[PATCH kernel v2 0/7] powerpc/powenv/ioda: Allow huge DMA window at 4GB

Fri Apr 17 15:47:27 AEST 2020

On 17/04/2020 11:26, Russell Currey wrote:
> On Thu, 2020-04-16 at 12:53 +1000, Oliver O'Halloran wrote:
>> On Thu, Apr 16, 2020 at 12:34 PM Oliver O'Halloran <oohall at gmail.com>
>> wrote:
>>> On Thu, Apr 16, 2020 at 11:27 AM Alexey Kardashevskiy <
>>> aik at ozlabs.ru> wrote:
>>>> Anyone? Is it totally useless or wrong approach? Thanks,
>>>
>>> I wouldn't say it's either, but I still hate it.
>>>
>>> The 4GB mode being per-PHB makes it difficult to use unless we
>>> force
>>> that mode on 100% of the time which I'd prefer not to do. Ideally
>>> devices that actually support 64bit addressing (which is most of
>>> them)
>>> should be able to use no-translate mode when possible since a) It's
>>> faster, and b) It frees up room in the TCE cache devices that
>>> actually
>>> need them. I know you've done some testing with 100G NICs and found
>>> the overhead was fine, but IMO that's a bad test since it's pretty
>>> much the best-case scenario since all the devices on the PHB are in
>>> the same PE. The PHB's TCE cache only hits when the TCE matches the
>>> DMA bus address and the PE number for the device so in a multi-PE
>>> environment there's a lot of potential for TCE cache trashing. If
>>> there was one or two PEs under that PHB it's probably not going to
>>> matter, but if you have an NVMe rack with 20 drives it starts to
>>> look
>>> a bit ugly.
>>>
>>> That all said, it might be worth doing this anyway since we
>>> probably
>>> want the software infrastructure in place to take advantage of it.
>>> Maybe expand the command line parameters to allow it to be enabled
>>> on
>>> a per-PHB basis rather than globally.
>>
>> Since we're on the topic
>>
>> I've been thinking the real issue we have is that we're trying to
>> pick
>> an "optimal" IOMMU config at a point where we don't have enough
>> information to work out what's actually optimal. The IOMMU config is
>> done on a per-PE basis, but since PEs may contain devices with
>> different DMA masks (looking at you wierd AMD audio function) we're
>> always going to have to pick something conservative as the default
>> config for TVE#0 (64k, no bypass mapping) since the driver will tell
>> us what the device actually supports long after the IOMMU
>> configuation
>> is done.

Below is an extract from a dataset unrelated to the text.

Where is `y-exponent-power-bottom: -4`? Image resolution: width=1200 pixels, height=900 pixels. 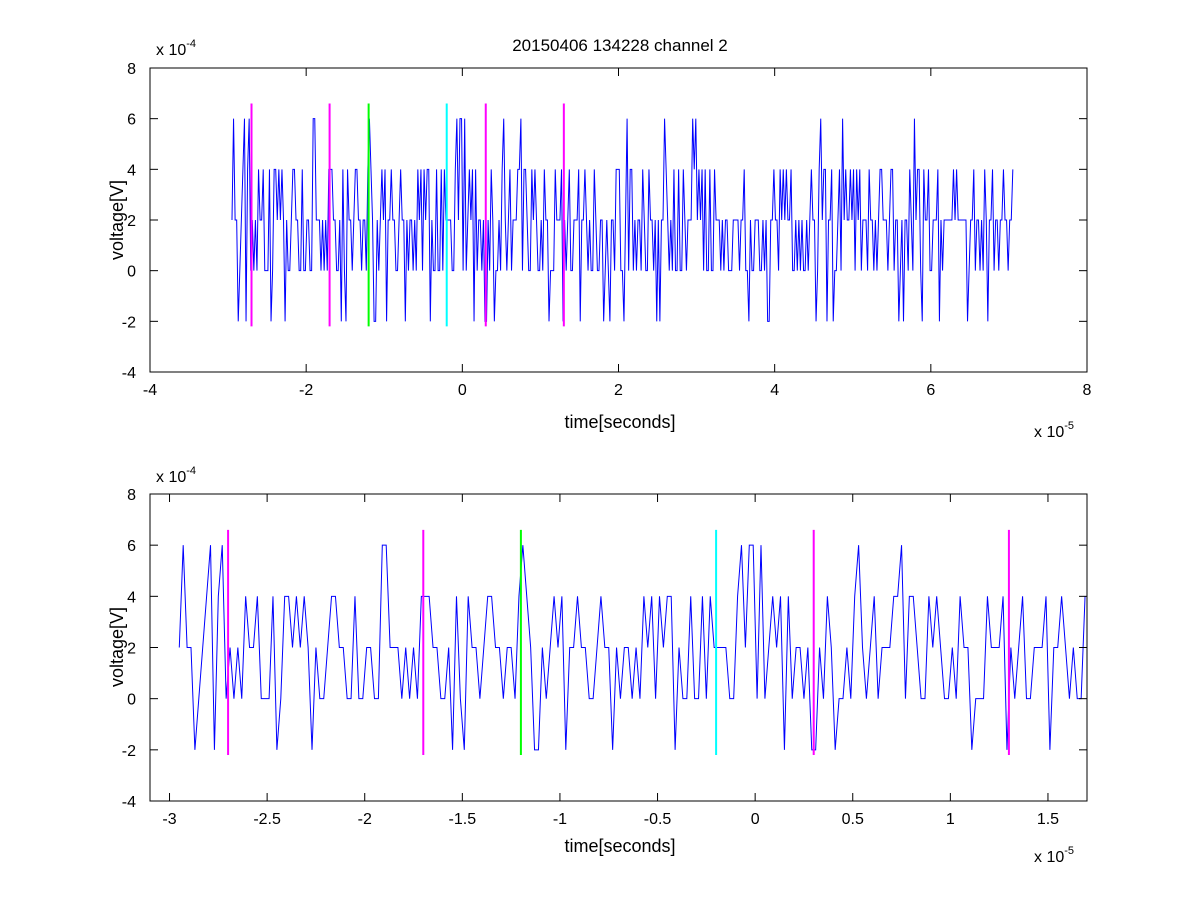
y-exponent-power-bottom: -4 is located at coordinates (191, 471).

What we really want is to be able to have separate IOMMU
>> contexts for each device, or at the very least a separate context for
>> the crippled devices.
>>
>> We could allow a per-device IOMMU context by extending the Master /
>> Slave PE thing to cover DMA in addition to MMIO. Right now we only
>> use
>> slave PEs when a device's MMIO BARs extend over multiple m64
>> segments.
>> When that happens an MMIO error causes the PHB to freezes the PE
>> corresponding to one of those segments, but not any of the others. To
>> present a single "PE" to the EEH core we check the freeze status of
>> each of the slave PEs when the EEH core does a PE status check and if
>> any of them are frozen, we freeze the rest of them too. When a driver
>> sets a limited DMA mask we could move that device to a seperate slave
>> PE so that it has it's own IOMMU context taylored to its DMA
>> addressing limits.
>>
>> Thoughts?
> 
> For what it's worth this sounds like a good idea to me, it just sounds
> tricky to implement.  You're adding another layer of complexity on top
> of EEH (well, making things look simple to the EEH core and doing your
> own freezing on top of it) in addition to the DMA handling.
> 
> If it works then great, just has a high potential to become a new bug
> haven.

imho putting every PCI function to a separate PE is the right thing to
do here but I've been told it is not that simple, and I believe that.
Reusing slave PEs seems unreliable - the configuration will depend on
whether a PE occupied enough segments to give an unique PE to a PCI
function and my little brain explodes.

So this is not happening soon.

For the time being, this patchset is good for:
1. weird hardware which has limited DMA mask (this is why the patchset
was written in the first place)
2. debug DMA by routing it via IOMMU (even when 4GB hack is not enabled).

-- 
Alexey